Estimating number of animals can be done in at least two ways. One is using capture-mark-recapture (CMR) framework, where capture histories of individuals are known. A second method is using a method termed “permanent count sites”, where on, as you might have guessed it, permanent counting sites, hunters count number of bears during a specific night. Counting is done in special weather conditions and at night. This kind of data could be analyzed using spatial count model (model for unmarked individuals). I will dwell into efford required for one or the other later.

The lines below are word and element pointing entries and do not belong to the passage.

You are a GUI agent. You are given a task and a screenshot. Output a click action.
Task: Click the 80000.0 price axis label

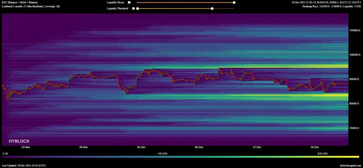[355, 103]
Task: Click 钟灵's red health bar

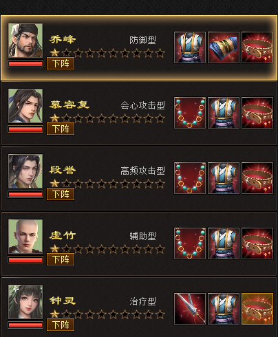Action: click(x=25, y=325)
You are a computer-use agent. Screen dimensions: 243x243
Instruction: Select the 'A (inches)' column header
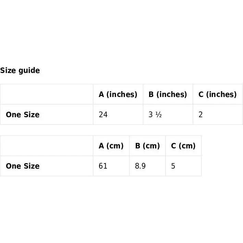118,94
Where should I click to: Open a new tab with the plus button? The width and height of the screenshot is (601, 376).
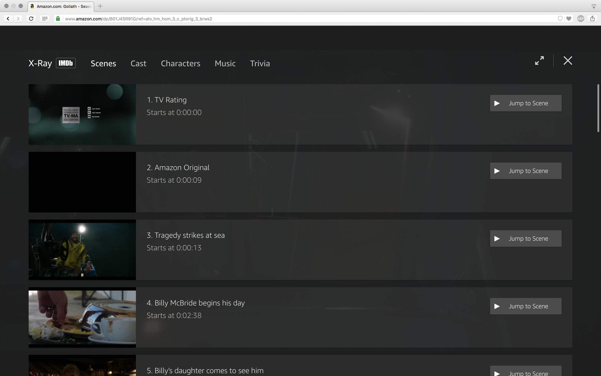click(x=100, y=6)
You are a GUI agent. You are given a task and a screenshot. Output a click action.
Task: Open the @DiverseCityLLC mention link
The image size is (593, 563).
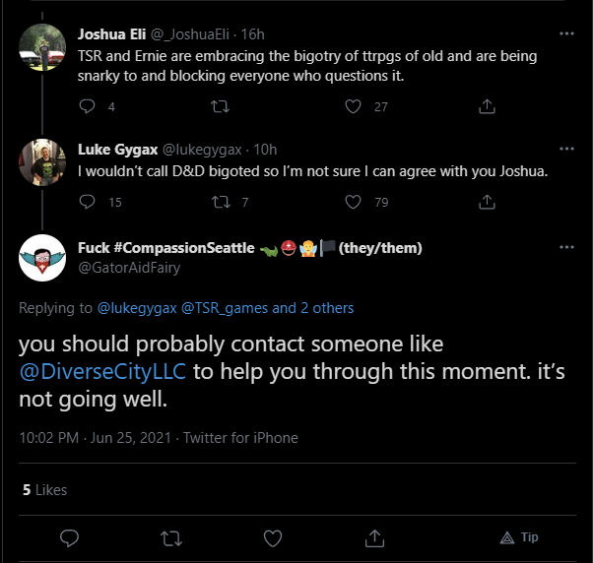click(102, 371)
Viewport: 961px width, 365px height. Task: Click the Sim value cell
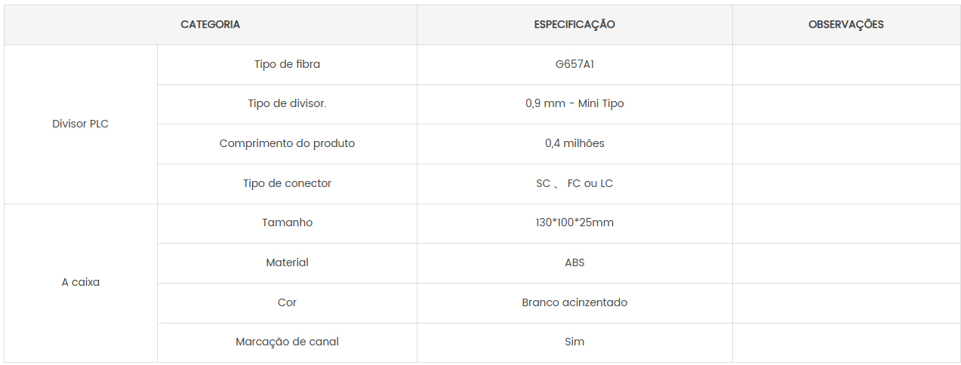pyautogui.click(x=574, y=342)
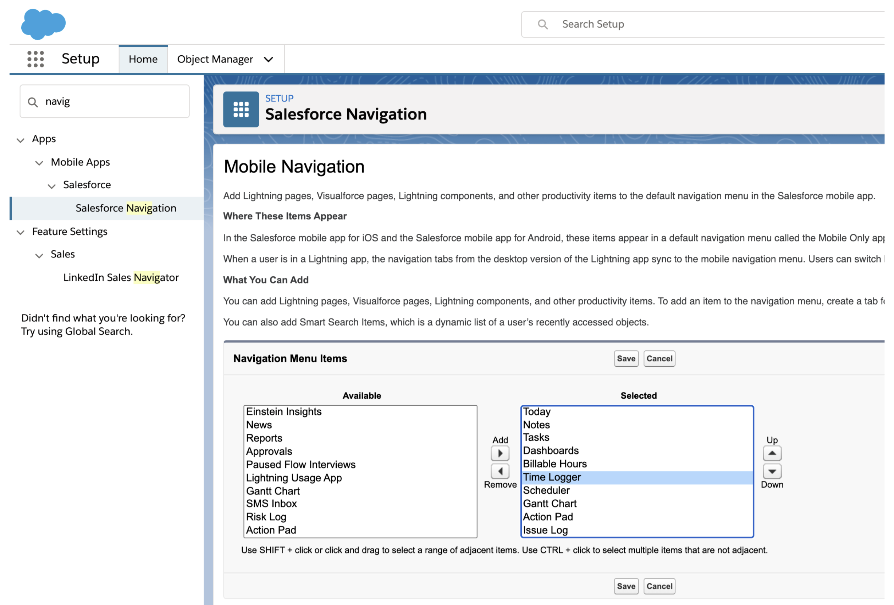Collapse the Apps tree section
Screen dimensions: 894x605
21,140
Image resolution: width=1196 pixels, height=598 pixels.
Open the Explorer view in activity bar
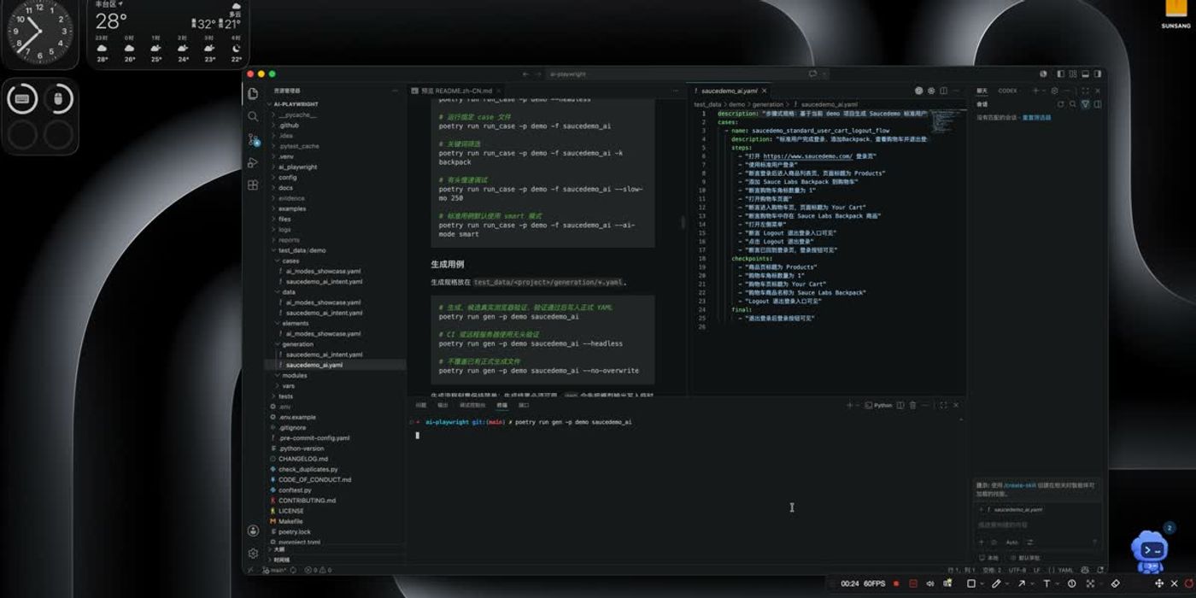[253, 94]
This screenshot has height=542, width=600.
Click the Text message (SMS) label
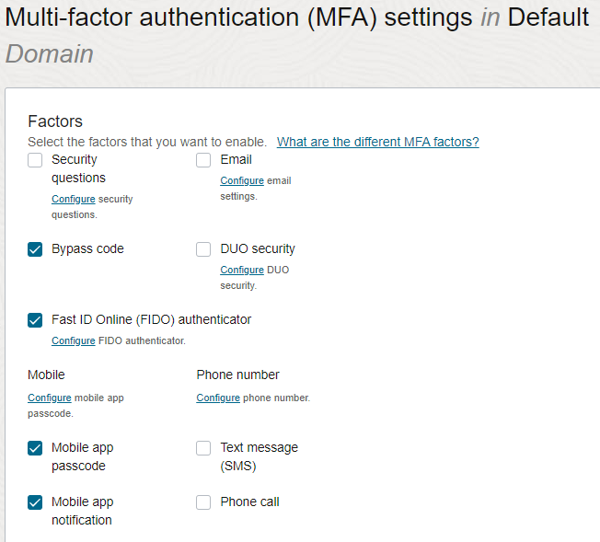(259, 456)
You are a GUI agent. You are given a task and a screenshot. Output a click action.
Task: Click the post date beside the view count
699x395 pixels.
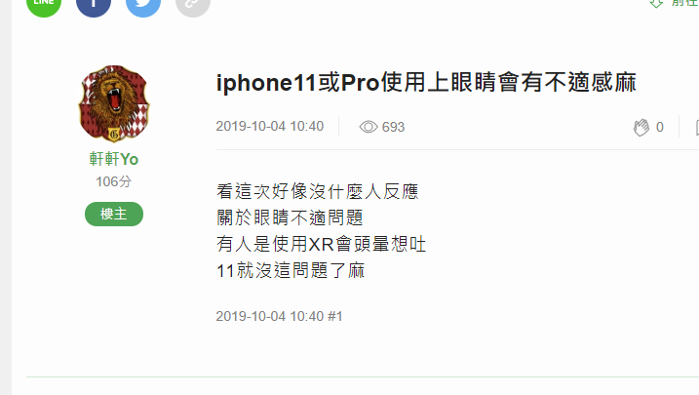click(x=270, y=126)
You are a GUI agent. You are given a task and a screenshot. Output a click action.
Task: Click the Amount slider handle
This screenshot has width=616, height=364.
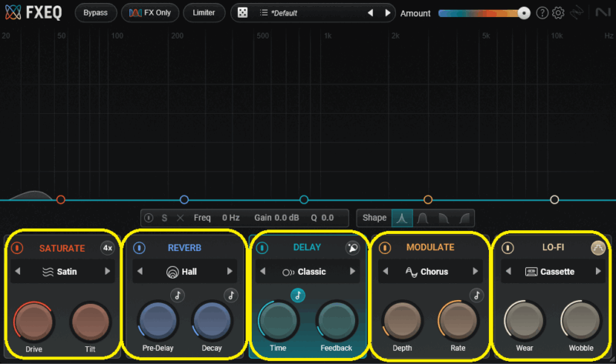(x=524, y=13)
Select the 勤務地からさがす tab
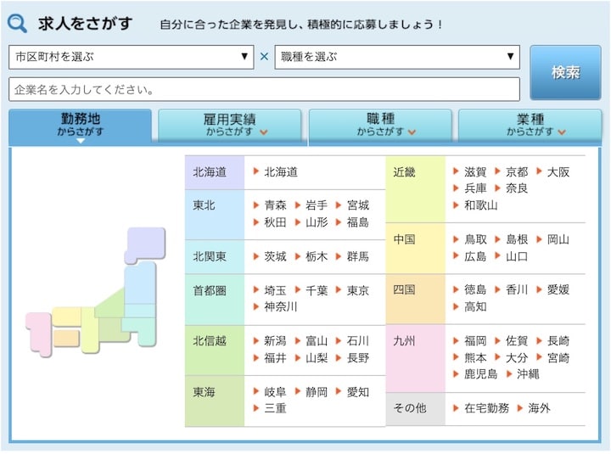Viewport: 611px width, 454px height. point(81,125)
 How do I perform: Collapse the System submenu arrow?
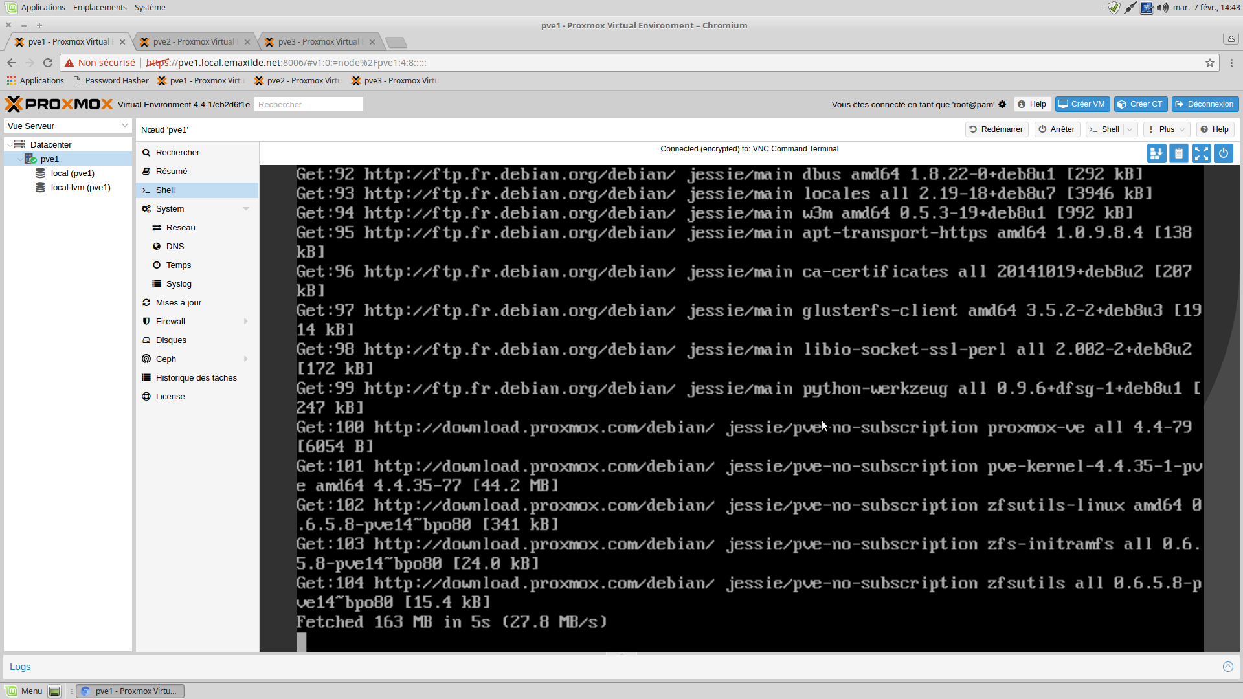point(246,209)
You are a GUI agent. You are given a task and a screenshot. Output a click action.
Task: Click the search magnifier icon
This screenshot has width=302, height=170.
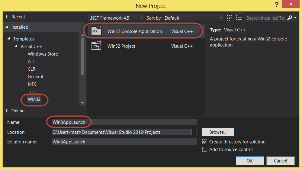tap(290, 18)
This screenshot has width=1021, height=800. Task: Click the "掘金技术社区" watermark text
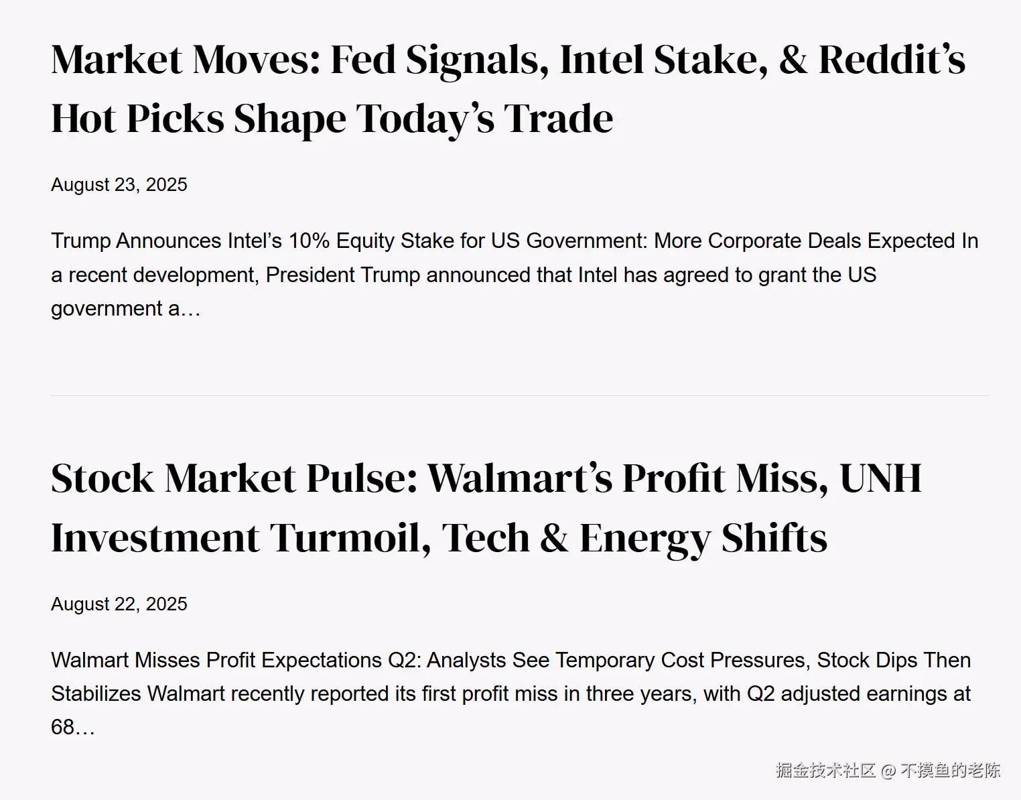(825, 771)
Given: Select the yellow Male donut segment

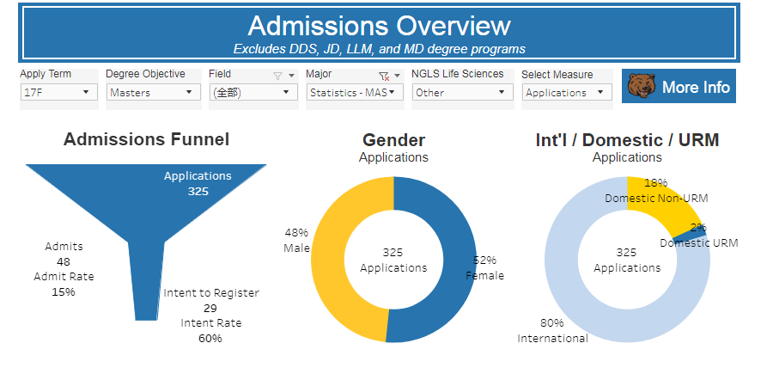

Let us first divert our attention at how well can population size be estimated using both methods. Based on the code from Spatial capture-recapture by Royle et al. (2014) I will attempt to generate capture histories for individuals and for my next trick, use CMR methods to estimate population size when capture histories for individuals are known (Poisson, binomial models) and unknown (unmarked individuals, see Spatially-explicit models for inference about density in unmarked populations by Chandler and Royle from 2011). In other terms, I will use only the number of animals counted at a specific counting site.

library(scrbook)
library(coda)
library(ggplot2)

Setting the scene

Individuals move freely around the world and have a home range centroid which is not observed. What is observed are captures of said individuals on traps, set up in a grid. Number of traps is basically the only thing we do not keep constant in this simulation. Here is a figure that demonstrates the design.

tr <- seq(5, 25, length = 5)
X <- expand.grid(x = tr, y = tr)
N <- 30
buffer <- 2
xlim <- range(X[, 1]) + c(-buffer, buffer)
ylim <- range(X[, 2]) + c(-buffer, buffer)
s <- cbind(x = runif(N, xlim[1], xlim[2]),
           y = runif(N, ylim[1], ylim[2]))

plot(X, xlim = c(0, 30), ylim = c(0, 30), asp = 1)
points(s, cex = 0.5, col = "red")
rect(xleft = xlim[1], xright = xlim[2], ybottom = ylim[1], ytop = ylim[2], lty = "dotted", border = "grey")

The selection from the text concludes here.